Exercise: A verbatim copy of all the data is required; the pictures should not appear in it.

Recorded information:
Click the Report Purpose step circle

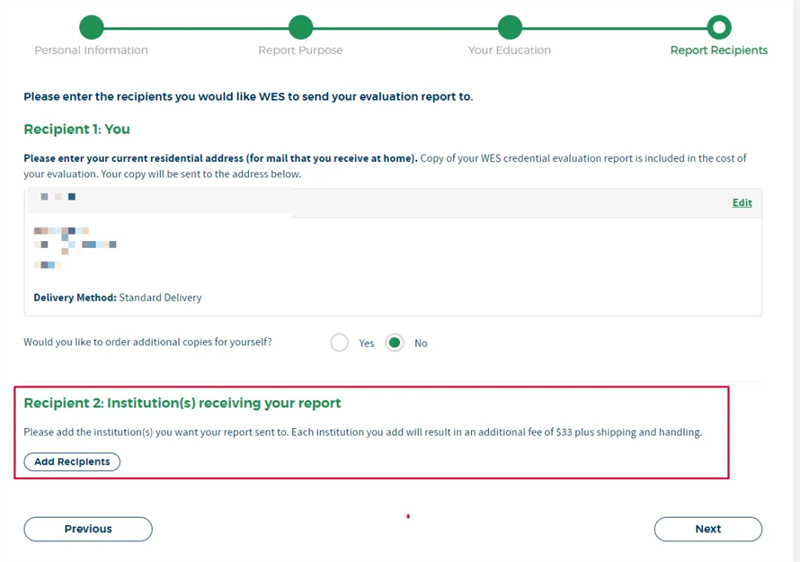pos(300,27)
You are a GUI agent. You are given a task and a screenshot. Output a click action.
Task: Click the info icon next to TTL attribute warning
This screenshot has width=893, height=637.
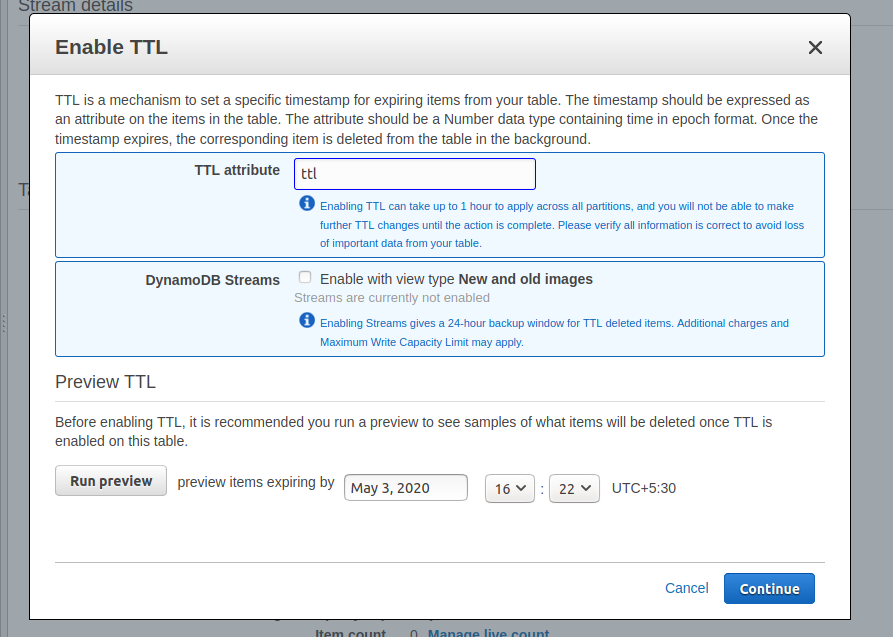307,203
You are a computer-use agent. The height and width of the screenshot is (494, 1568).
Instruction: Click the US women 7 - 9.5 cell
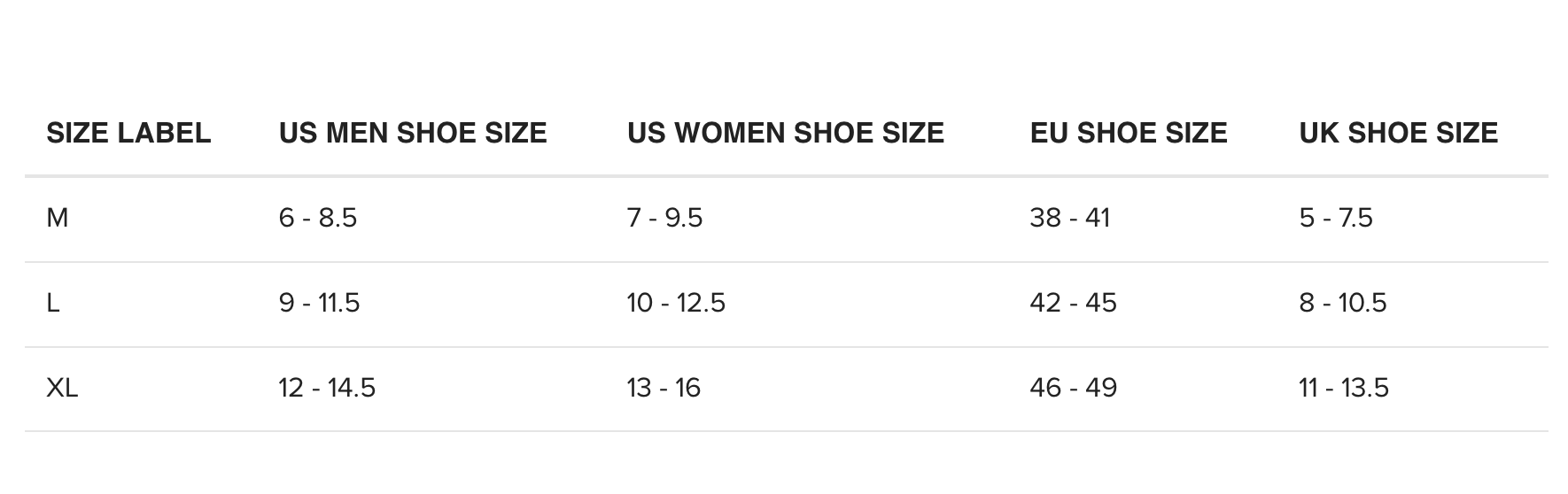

Reply to the exercise:
Click the Report Purpose step circle

pos(300,27)
You are a GUI agent. You are given a task and a screenshot. Output a click action.
Task: Click the info icon next to TTL attribute warning
This screenshot has width=893, height=637.
307,203
You are a computer-use agent. The height and width of the screenshot is (494, 1568).
Instruction: Click the US women 7 - 9.5 cell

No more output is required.